Australia's flood prone state of Queensland is facing a new flood tax proposal.

The Newman-led Queensland Government was reported to be seriously considering imposing a flood levy in next month's budget, which highly baffled the Australian federal government.

"I'm somewhat puzzled as to why they would turn around and try and seek to impose an additional tax on Queenslanders for the floods when we have given such significant money to Queensland over recent years," Federal Treasurer Wayne Swan said.

David Crisafulli, Local Government Minister, was reported to be discussing the possibility of a five year levy, which if approved will help raise $1 billion over four to five years needed to build flood proof infrastructure in vulnerable areas of the state.

But Mr Swan argued Queensland had already been provided $6 billion by the federal government to cover major floods in recent years, where half of the amount was contained in a Queensland government account.

That amount to date was unspent, he said.

The tax was reported to be slapped or incorporated on household bills such as electricity or water.

"They are going to slug families to do this," Opposition Leader Annastacia Palaszczuk was quoted by The Courier Mail. "It is not right, it is not fair."

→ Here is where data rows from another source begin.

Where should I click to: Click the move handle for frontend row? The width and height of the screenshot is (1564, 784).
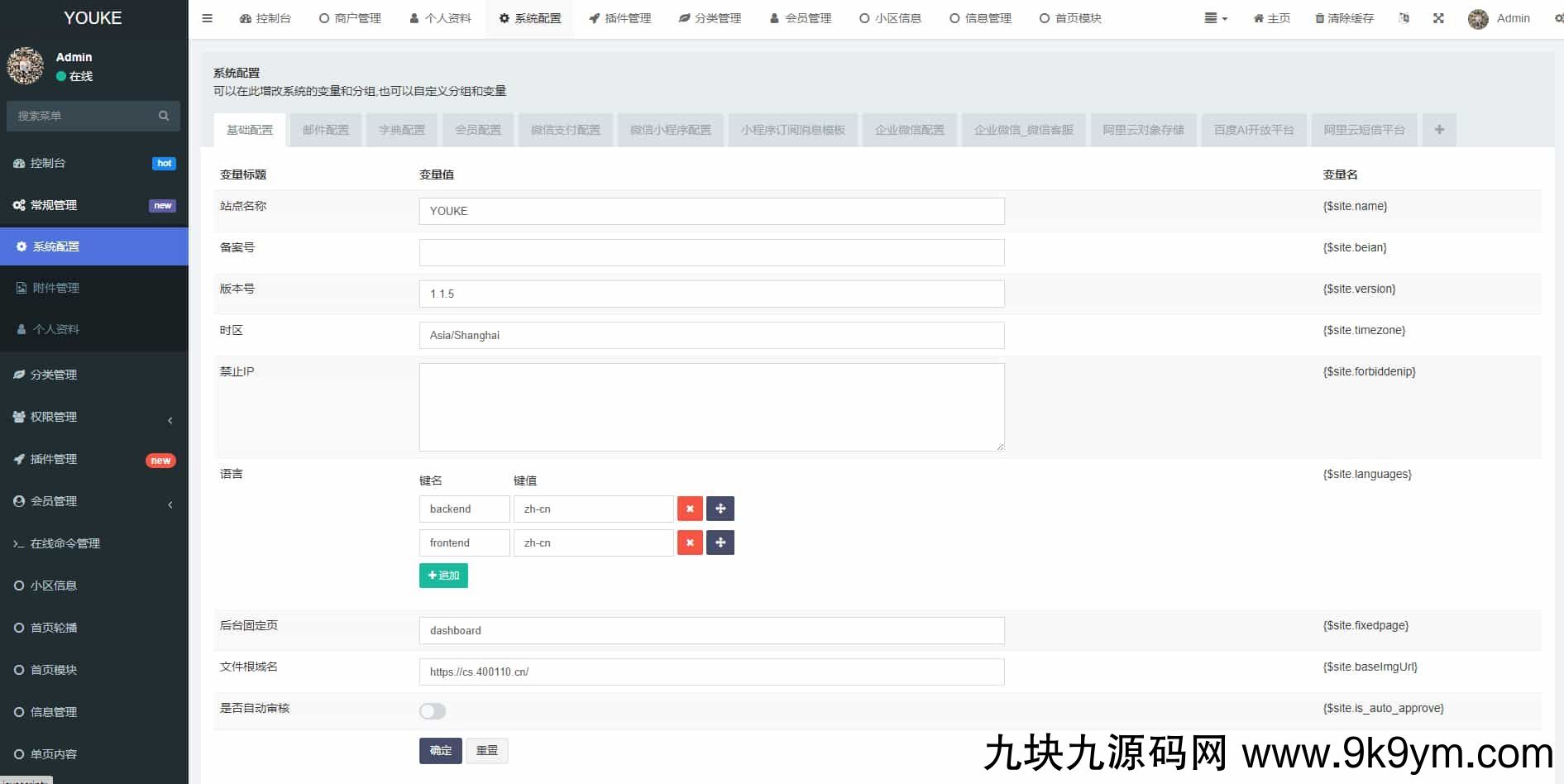click(x=720, y=543)
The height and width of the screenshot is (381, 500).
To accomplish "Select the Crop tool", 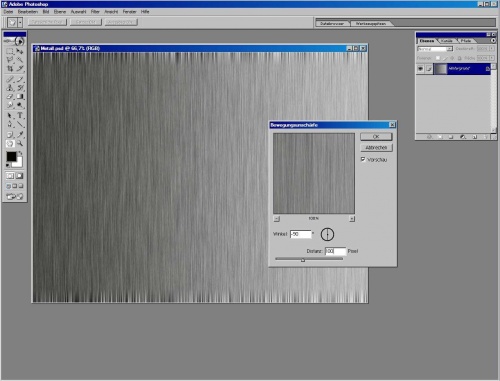I will [10, 69].
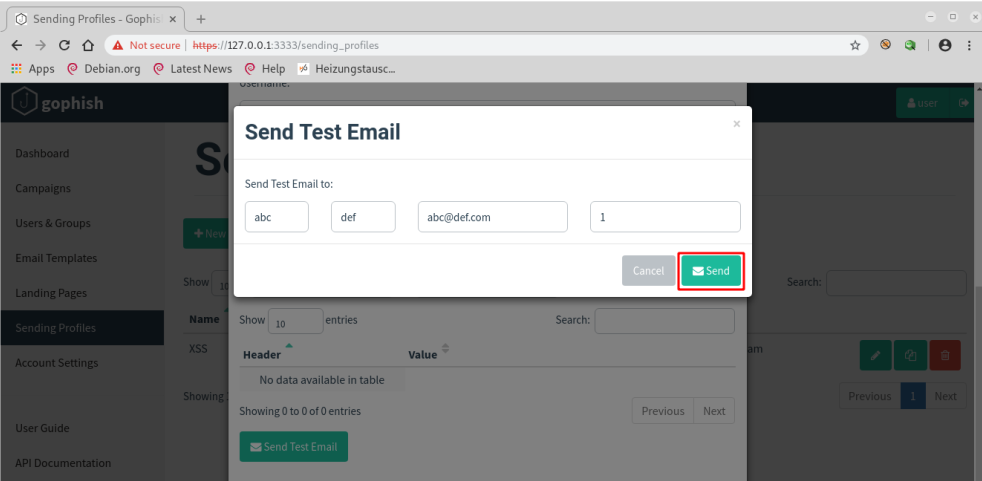This screenshot has width=982, height=481.
Task: Click Cancel in Send Test Email dialog
Action: [x=648, y=271]
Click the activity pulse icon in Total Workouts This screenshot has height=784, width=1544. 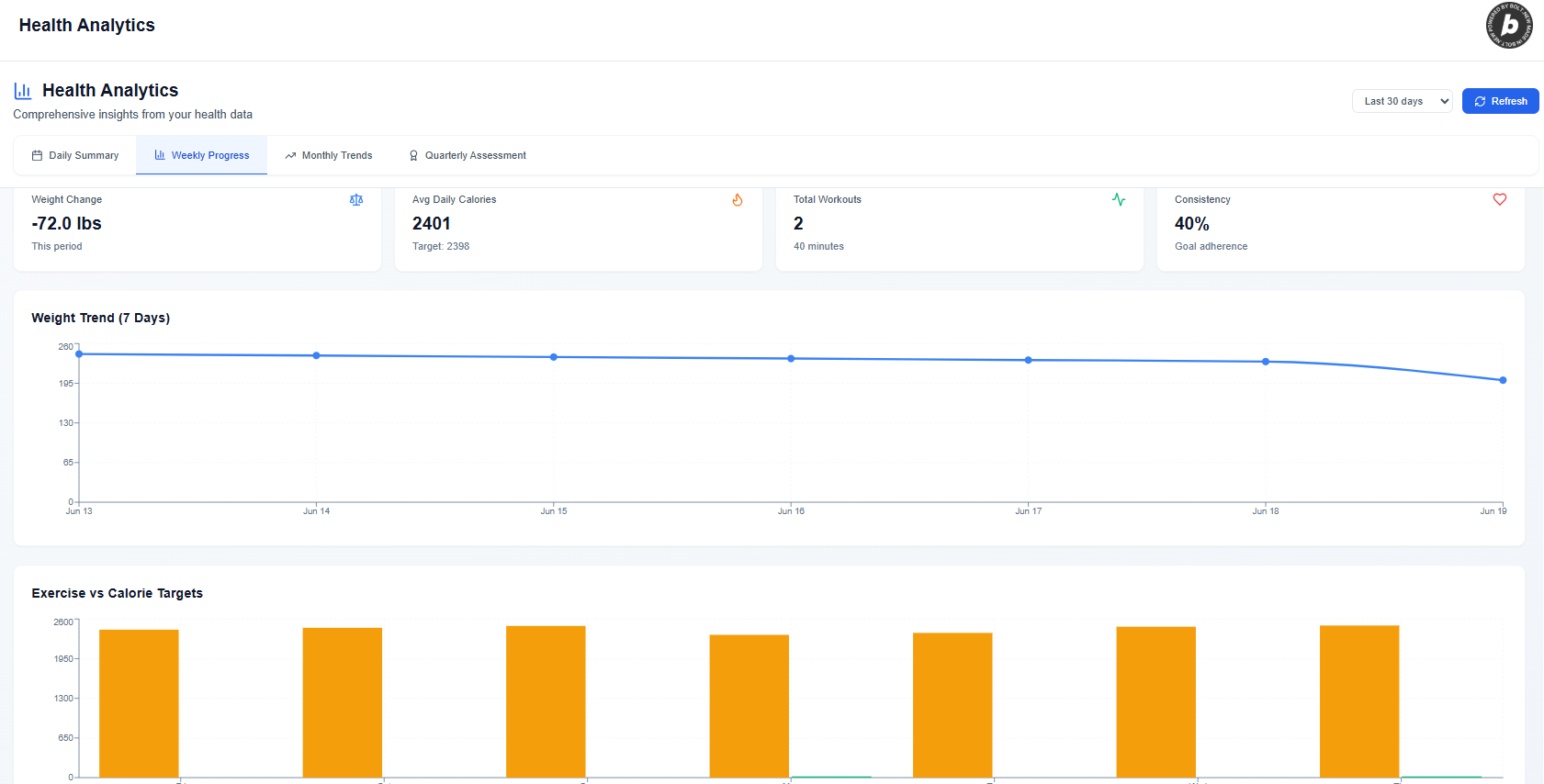1119,199
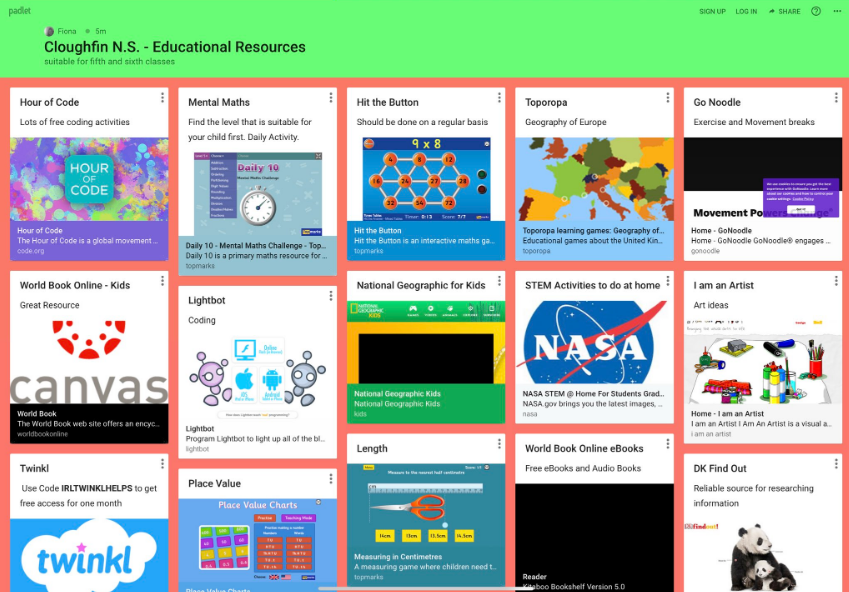Open the Toporopa post options menu
The image size is (849, 592).
668,98
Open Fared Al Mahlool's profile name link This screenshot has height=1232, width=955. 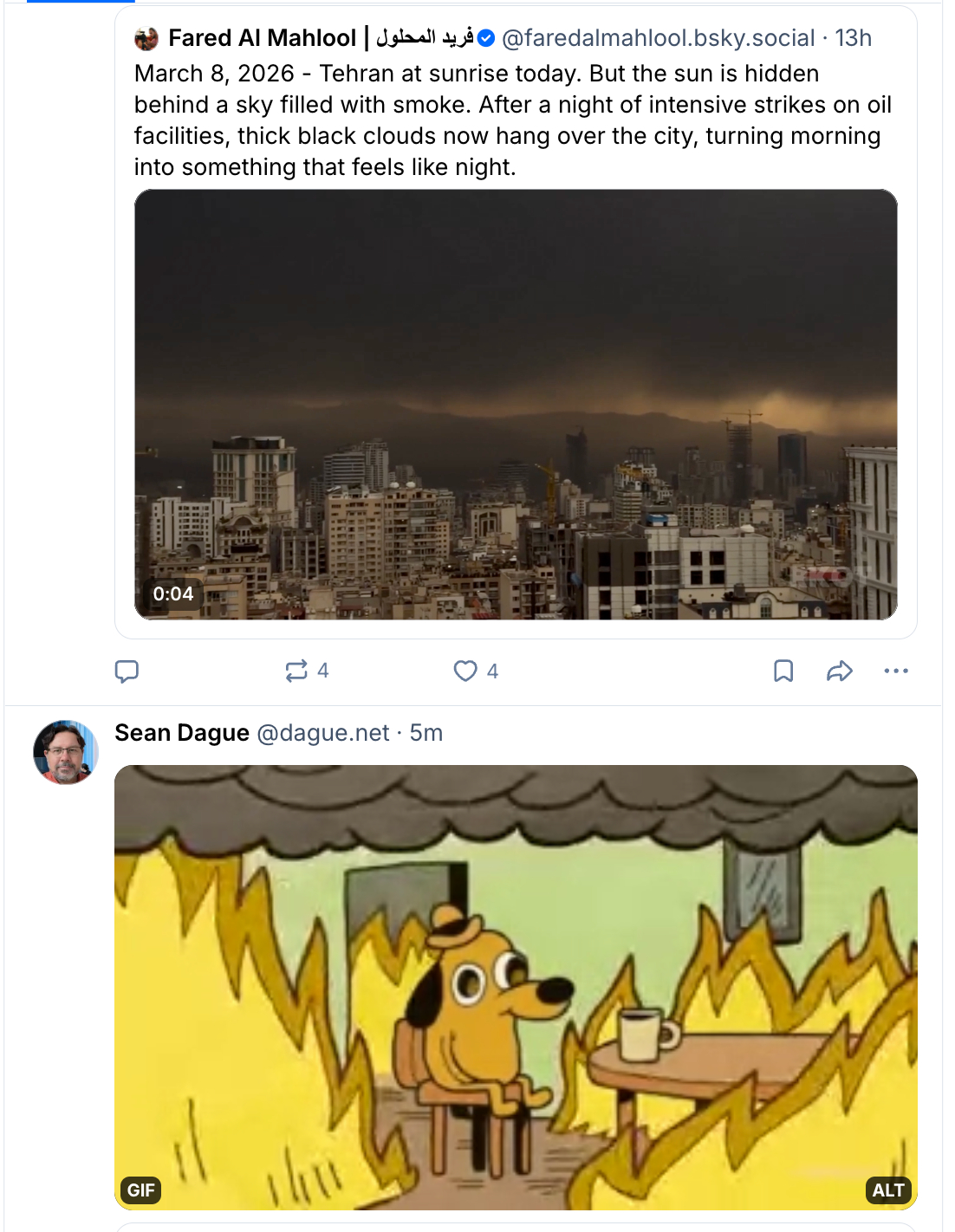coord(262,38)
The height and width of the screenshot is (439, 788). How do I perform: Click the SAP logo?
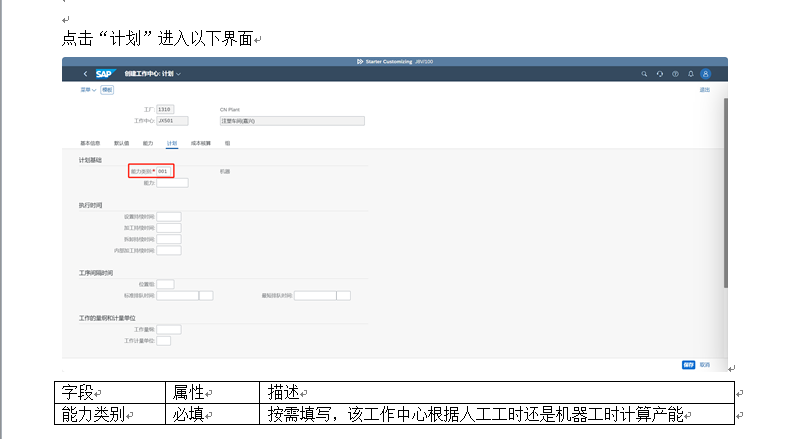point(106,74)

Scott Emerson, Transport Minister, likewise believed building so-called flood proof infrastructure is a waste of time and money.

"It's not sensible to rebuild things and have them washed away again," Mr Emerson said.

He said the state government had not made a definite decision regarding the planned new tax.

But the proposed additional fund, according to Mr Crisafulli, would deal with things.

"Not just the recovery from disaster, but also building more resilient infrastructure when we do recover," Mr Crisafulli said.